Задания:
**1.** Проверьте по фрагменту документа ниже три утверждения. (а) Давший клятву обещает не сообщать совету и начальникам никаких сведений об обществе. (б) Встреча Михаила с Карлом Марксом состоялась в Лондоне 3 ноября. (в) Давший клятву оставляет за собой право потребовать отставки, если почувствует себя утомленным. Для каждого утверждения ответьте «да» или «нет» и приведите точную цитату из фрагмента, которая это решает.
**2.** Продолжите фрагмент документа ниже, рассказывающий о клятве членов общества и о встрече Михаила с Карлом Марксом. Начните сразу после его последнего предложения.
++++ Фрагмент документа
Клянусь не говорить перед чужими ничего дурного о ком-либо из моих братьев, даже если он представляется мне виноватым и допустившим ошибку, — никогда не говорить о нем дурного в его отсутствие даже перед другими братьями, кроме того случая, когда я решил повторить ему все мои слова в открытом заседании нашего совета. Я буду особенно старательно избегать всего и устранять все, что может вызвать между братьями недоразумения, взаимное недовольство, споры и расхождения, и буду считать священной обязанностью всеми силами способствовать сохранению среди всех сочленов этой семьи совершеннейшей гармонии и полного взаимного доверия.
Глубоко уважая личное достоинство моих братьев и независимость их личной жизни, я никогда не позволю себе каких-либо малейших нескромных, злостных или просто неудобных изысканий в этой области. Если, однако, что-либо в их поведении покажется мне стоящим в явном противоречии с нашими Общими принципами и обязанностями, я со всей возможной деликатностью, но и с полной откровенностью скажу об этом таковому и, если мне покажется нужным, чтобы об этом знало общество, повторю это ему в открытом заседании совета, причем заявляю, что сам всегда готов выслушивать из уст моих братьев все заслуженные мною замечания, как бы неприятны они ни были, раз только они внушены не доносительством и личной ненавистью, а исключительно преданностью интересам этого общества.
Равным образом я буду считать своим долгом сообщать моему совету и моим начальникам о всех дошедших до меня сведениях, какого бы рода они ни были, если только они касаются устойчивости, могущества и деятельности этого общества и могут что-либо выяснить ему.
Я отдаю себя на позор и вперед призываю на себя месть общества, если я когда-либо изменю этой клятве или только забуду о ней, оставляя, впрочем, за собой право потребовать у общества своей отставки, если почувствую себя утомленным».
Еще до приезда Павла с женой Михаил успел ненадолго съездить в Стокгольм и Лондон, где 3 ноября состоялась его встреча с Карлом Марксом. В первую очередь речь шла о вступлении Бакунина в Международное товарищество рабочих, более известное как Первый интернационал. Среди своих приверженцев Маркс к тому времени стал общепризнанным авторитетом в области политической экономии, философского материализма и диалектики. Автор множества блистательных теоретических работ, он постепенно набирался опыта в практической организационной деятельности, задавая тон в работе Генерального совета Интернационала.
++++++++
++++ Собранные данные
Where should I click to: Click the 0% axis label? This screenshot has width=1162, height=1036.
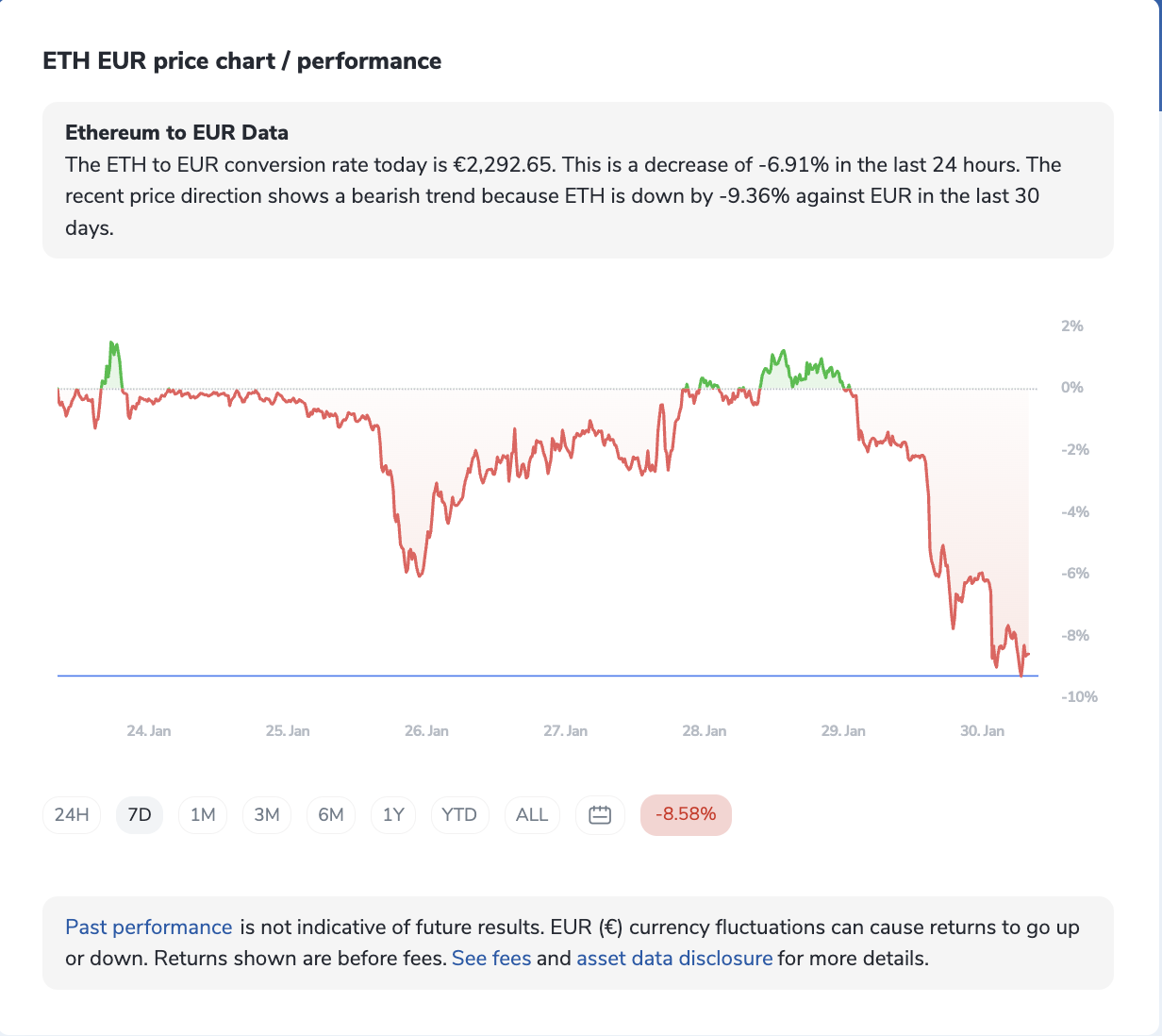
++++++++
Ответы на задания:
**1.**
(а) Нет: «Равным образом я буду считать своим долгом сообщать моему совету и моим начальникам о всех дошедших до меня сведениях».
(б) Да: «Лондон, где 3 ноября состоялась его встреча с Карлом Марксом».
(в) Да: «оставляя, впрочем, за собой право потребовать у общества своей отставки, если почувствую себя утомленным».

**2.**
Сам Маркс писал Энгельсу после лондонской встречи и состоявшихся переговоров: «Бакунин просит тебе кланяться. Он сегодня уехал в Италию, где проживает (Флоренция). Я вчера увидел его в первый раз после шестнадцати лет. Должен сказать, что он очень мне понравился, больше, чем прежде. По поводу польского движения он говорит следующее: русскому правительству это движение потребовалось для того, чтобы держать в спокойствии самое Россию, но оно никоим образом не рассчитывало на восемнадцатимесячную борьбу. Оно само спровоцировало эту историю в Польше. Польша потерпела неудачу из-за двух вещей: из-за влияния Бонапарта и, во-вторых, из-за того, что польская аристократия медлила с самого начала с ясным и недвусмысленным провозглашением крестьянского социализма. Он (Бакунин) теперь, после провала польского движения, будет участвовать только в социалистическом движении. В общем, это один из тех немногих людей, которые, по-моему, за эти шестнадцать лет не пошли назад, а, наоборот, развились дальше».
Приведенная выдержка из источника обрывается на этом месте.